+++ TEXT +++
# 3 years ago this started around this time...



## Midnight (Jul 16, 2011)

So it's been 3 years. I don't know what to think anymore. Nothing I read seems to apply to my case, which makes me feel even more that there is no solution for me to be found. I still won't accept that this is just caused by anxiety, because it feels almost supernatural and other-worldly.

I have moments of relative clarity, but still feel like the entire time I've had DP that I've been in a dream that I will one day wake up from. I even feel like I'm depersonalized in my dreams. I still sometimes feel anxiety, but it's 'underneath' something, I can't explain it properly but it's just like the anxiety feels blocked and stuck, like all of my bodily processes.

Sometimes when I try to relax and let everything be as it is (Eckhart Tolle technique), I feel incredibly ill and start gagging, like I want to cry at the same time, yet nothing ever comes out, I haven't been physically sick ONCE since having DP, infact my state always feels the same really. Sometimes I feel what I think is happiness, but then I compare it to how I once felt and I know it's just a kind of agitated excitement, mainly when my ego gets a positive compliment or something (which isn't very often), I get a rush of detached euphoria shortly before returning to this harrowing state where I feel fear but I don't know what the fear is about.

On top of all this I have real world shit to take care of, like making up for lost time with girls (which I cant do because DP is blocking my ability to be socially normal and I hate myself anyway, which again DP is contributing towards), have to get a job, which again I am doing fuck all about because DP is making me feel lethargic and i have no interest in anything or passion to motivate me to get out there.

I dont give a fuck what anyone says - DP is the enemy, it will NOT benefit your life, only slowly drain all the fun and enjoyment out of it, all the while making you look like an idiot who can't socialize.

SICK

OF

THIS

SHIT!!!!!


----------



## missjess (Jun 1, 2012)

Hey midnight you took the words straight out of my mouth !! I'm feeling exactly everything u said on this post! Dp does drain the shit out of u and completely fuks up any sense of joy and laughter and light heartedness I'm so sick of this shit too I! I feel lethargic every fuking day and my motivation iz probably minus 10


----------



## Haumea (Jul 11, 2009)

> and I hate myself anyway, which again DP is contributing towards


What would it take for you to stop hating yourself?


----------



## missjess (Jun 1, 2012)

I agree with haumea here....midnight u had self hate before dp and u say u can't find the root to ur dp? Well that's it buddy...self hate


----------



## Midnight (Jul 16, 2011)

Haumea said:


> What would it take for you to stop hating yourself?


 Erm, I dont know really. Cant see it ever changing. Superficially plastic surgery which would enable me to get hotter women so i could finally get that part of my life handled with minimal effort, but that wont solve it long term I dont think. I dunno, I've always been kind of miserable and misanthropic ever since I was about 15 years old.... maybe correlated with my exposure to weed.


----------



## Midnight (Jul 16, 2011)

I have so much anger as well. I cant find any outlet for it. Weightlifting is the only thing I can do but it doesn't release it. it's just so overwhelming. FUCJKKKKKKK


----------



## missjess (Jun 1, 2012)
+++
▸ **WORK REQUEST 1**: In the forum thread about depersonalization, what activity does Midnight name as the only thing that can be done about the anger?
▸ **WORK REQUEST 2**: Write the next part of the forum thread about depersonalization, picking up after its final line.
+++ EXTRACTED RECORDS +++
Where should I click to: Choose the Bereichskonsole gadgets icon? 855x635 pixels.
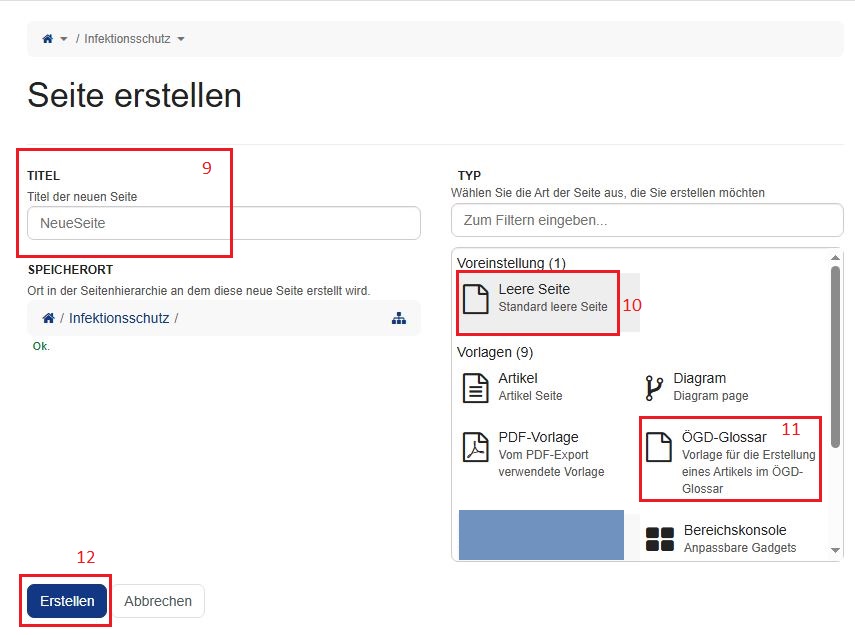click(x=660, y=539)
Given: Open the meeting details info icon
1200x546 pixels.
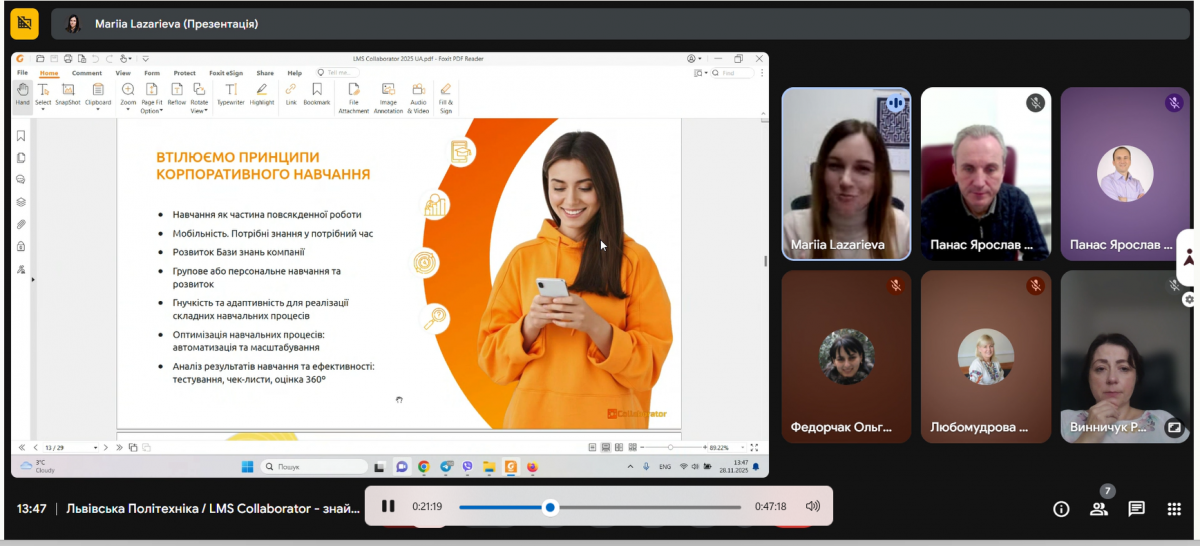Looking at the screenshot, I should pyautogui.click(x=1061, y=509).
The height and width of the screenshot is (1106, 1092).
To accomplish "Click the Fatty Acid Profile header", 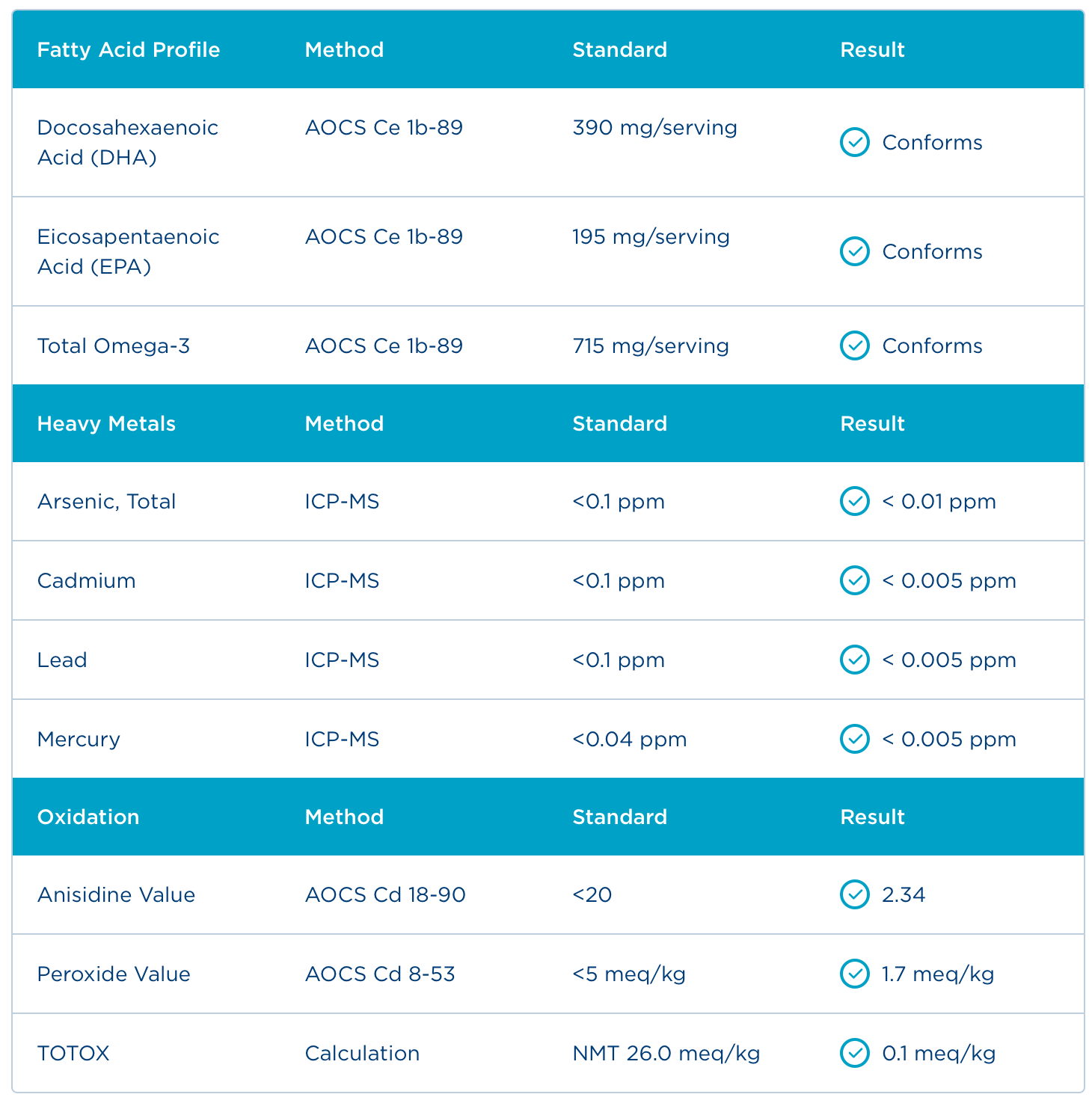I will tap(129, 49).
+++
+++ EXTRACTED RECORDS +++
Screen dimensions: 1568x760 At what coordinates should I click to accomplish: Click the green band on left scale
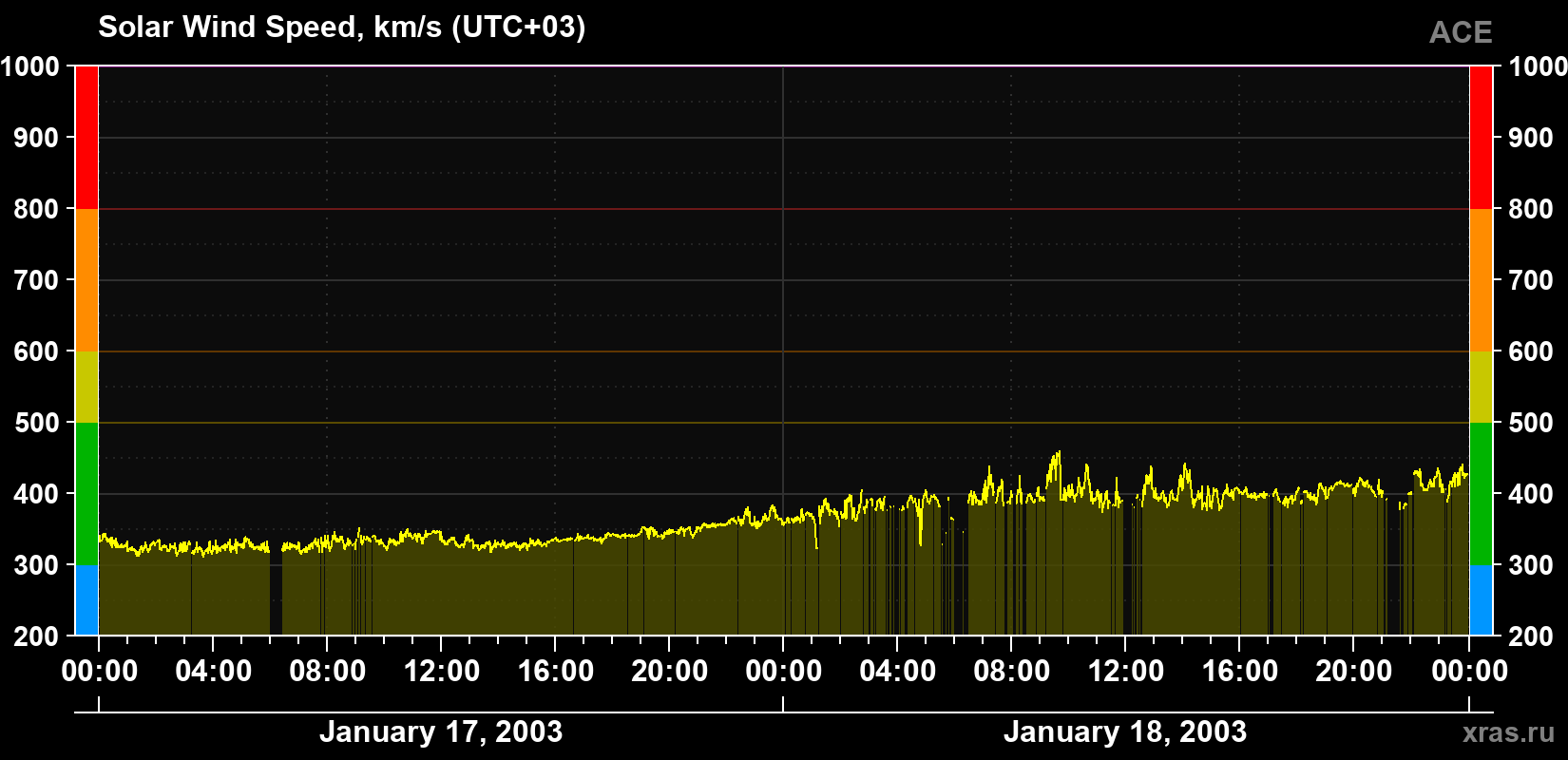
+++
▸ **ANSWER BOX 1**: Weightlifting.

▸ **ANSWER BOX 2**:
Midnight if u can't ever accept urself of course u will be depersonalized ...u can't condemn ur whole being just because u don't think u have the most attractive looks...u are a person with different qualities it's not always about how u look as I said before u need to accept urself as the person u are otherwise ul be doomed forever

What are u angry about ?


----------



## lauras (May 13, 2012)

"all the while making you look like an idiot who can't socialize"

Do you have social anxiety? It could be that you don't dislike people so much as you dislike how they make you feel. You deserve to be around compassionate people that are understanding of what you are going through right now, and choosing to surround yourself with those people could be a step toward loving yourself.


----------



## Midnight (Jul 16, 2011)

Wolf Print said:


> Bro I feel you.... how did you got DP in the first place? you think was the weed?


I severely doubt it. I wasn't smoking weed when I got DP. When I was younger (about 15) I had a massive panic attack on it that really terrified me, felt like I was on acid or something, but then I resumed as normal, except I always felt my body was going numb every time i smoked it from then on and this provoked anxiety.

I stand 100% by my belief that I got DP through meditation. Whether that was the direct cause I dont know....


----------



## Haumea (Jul 11, 2009)

> Superficially plastic surgery which would enable me to get hotter women so i could finally get that part of my life handled with minimal effort


What makes you think women have a problem with your looks?


----------



## Midnight (Jul 16, 2011)

Haumea said:


> What makes you think women have a problem with your looks?


Feedback


----------



## seafoamwaves (Sep 20, 2013)

Do you look at pornography? I believe that can f*** with self esteem, I'm actually giving it up as my new years resolution.


----------



## Haumea (Jul 11, 2009)

> Feedback


Can you elaborate? Under what circumstances does the "feedback" come up?


----------



## Midnight (Jul 16, 2011)

Vortimi said:


> Did you took any tests for body dysmorphic disorder?


No. I don't need to. I've recieved feedback on my looks from various people online and in real life, any qualms I have about them are justified. It fucking sucks, but what can you do? Even guys who were supposed to be my friends have occasionally hinted that I'm ugly when they themselves arent even good looking in my eyes. I can give countless examples, but they are all basically subtle hints that I shouldnt be allowed to get hot women.

I reckon if I had to estimate it i've probably been indirectly insulted about 15+ times throughout my teenage and early adult years because of my face.

I posted my picture online and got rated a 4.5-5.5 (only got a 5.5 because I'm 6"1). Also on apps like Tinder (where you rate the opposite sex) I have a pretty low success rate.

Most people are under the illusion that they are good looking and attractive, but for me that delusion was blown wide open years ago.


----------



## Haumea (Jul 11, 2009)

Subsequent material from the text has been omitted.